»»

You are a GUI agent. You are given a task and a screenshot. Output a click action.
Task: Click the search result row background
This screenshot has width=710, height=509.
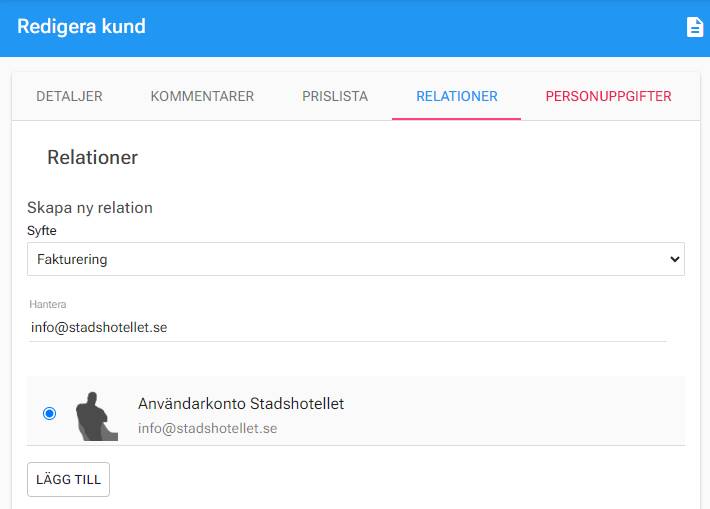[356, 411]
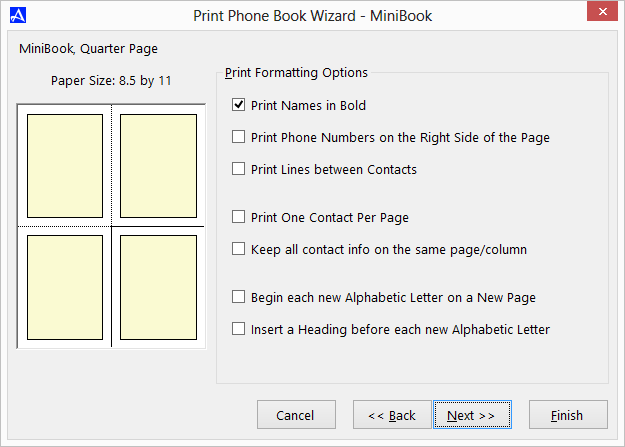Click the MiniBook, Quarter Page heading
Screen dimensions: 625x447
point(88,48)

««

## THE EXERCISE
Reproduce every line of the listing above without any changes, but leave out the pictures.

## FINISHED ANSWER
You are a GUI agent. You are given a task and a screenshot. Output a click action.
Task: Click the search result row background
This screenshot has width=710, height=509.
[356, 411]
Click the MiniBook, Quarter Page heading
Screen dimensions: 625x447
point(88,48)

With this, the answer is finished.